In all likelihood, China's GDP growth for the second half of 2008 (now one month to complete) cannot be as low as the feared range, considering the fact that its GDP growth, again in year-on-year terms, was 10.6 percent in the first quarter, 10.4 percent in the first half, and 9.9 percent in the first three quarters. Anywhere close to 7 percent would be too abrupt a fall, and too wild.
In reality, there would be enough to worry about if the growth rate falls to below 9.1 percent. That would be the lowest growth in seven years, with figures in the other five years all above 10 percent.
Yet figures are not the issue now. A major problem for the economy is how the faint-hearted middle class people see their future. It does not matter whether there is any statistical evidence to back up their forecast. For them, if the figure does not happen in the last months of the year, then it probably will come somewhere in the next year.
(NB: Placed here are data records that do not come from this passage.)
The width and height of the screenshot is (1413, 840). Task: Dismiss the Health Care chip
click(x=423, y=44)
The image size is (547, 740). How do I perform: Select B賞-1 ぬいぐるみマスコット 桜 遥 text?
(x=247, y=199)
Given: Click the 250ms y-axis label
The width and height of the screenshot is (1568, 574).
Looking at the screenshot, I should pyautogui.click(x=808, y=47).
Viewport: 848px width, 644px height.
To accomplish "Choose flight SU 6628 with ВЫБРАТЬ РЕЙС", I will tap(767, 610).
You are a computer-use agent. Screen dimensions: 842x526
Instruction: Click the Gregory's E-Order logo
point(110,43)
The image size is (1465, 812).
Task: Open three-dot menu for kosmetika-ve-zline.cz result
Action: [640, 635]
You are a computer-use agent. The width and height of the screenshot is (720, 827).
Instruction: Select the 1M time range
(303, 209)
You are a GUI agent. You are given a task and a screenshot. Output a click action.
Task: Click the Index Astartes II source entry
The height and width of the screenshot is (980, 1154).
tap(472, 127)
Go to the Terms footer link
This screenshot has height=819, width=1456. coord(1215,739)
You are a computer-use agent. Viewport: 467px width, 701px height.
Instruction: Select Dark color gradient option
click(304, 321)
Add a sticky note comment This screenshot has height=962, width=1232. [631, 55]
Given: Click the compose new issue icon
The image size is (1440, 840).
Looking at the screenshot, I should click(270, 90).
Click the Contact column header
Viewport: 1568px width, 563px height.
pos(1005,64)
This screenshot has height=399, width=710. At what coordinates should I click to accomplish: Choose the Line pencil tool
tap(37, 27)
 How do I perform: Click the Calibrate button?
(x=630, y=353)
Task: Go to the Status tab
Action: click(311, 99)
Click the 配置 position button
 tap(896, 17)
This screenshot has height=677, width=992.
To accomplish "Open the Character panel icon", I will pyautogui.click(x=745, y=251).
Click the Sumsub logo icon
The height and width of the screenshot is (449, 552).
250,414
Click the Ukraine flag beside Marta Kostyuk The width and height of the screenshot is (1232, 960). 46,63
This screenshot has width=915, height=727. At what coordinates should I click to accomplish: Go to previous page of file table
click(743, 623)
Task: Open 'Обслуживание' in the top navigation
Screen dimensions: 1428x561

Not just the middle class, however. Fear is contagious. By talking to their peers and their parents, canceling their holiday trips and home visits, and re-budgeting their daily expenses, the young office workers in Beijing, banking staff in Shanghai, and factory managers in the Pearl River Delta are spreading their perception of the economy across the country.
So we can see that other than heaping money on the economy - by jump-starting one big-ticket infrastructure project after another, there is still one remaining challenge for Beijing.
It would take a long while before the money spent on the infrastructure projects make a circle back to the urban consumer market. Between now and the time the stimulus package delivers its full results, there should also be incentives for the relatively affluent consumer sectors.
Protecting consumers has been a weakness in China's development, and a long annoying one, with investment in fixed assets (in which the government is the leader) overshadowing consumer spending (largely to pursue individual joy) as the largest contributor to the DGP. By one account, more than 60 percent of China's GDP in 2007 was gained from investment, and only less than 40 percent from consumer spending.
If the true picture of the economy is not as bad as many feared, then the government will have to do something to prevent consumers from tightening their belt in undue, and unnecessary ways. Announcing a multi-trillion-yuan stimulus package still cannot be of direct help.
Some people are calling for a cut in the income tax. Others are harboring the idea of government-issued consumer vouchers.
These make for typical financial stimulus. But there can be many innovations to boost consumer spending, including the government reform. Having useful regulators to enforce better product and service standards can also be very important. And it should not require so much cost.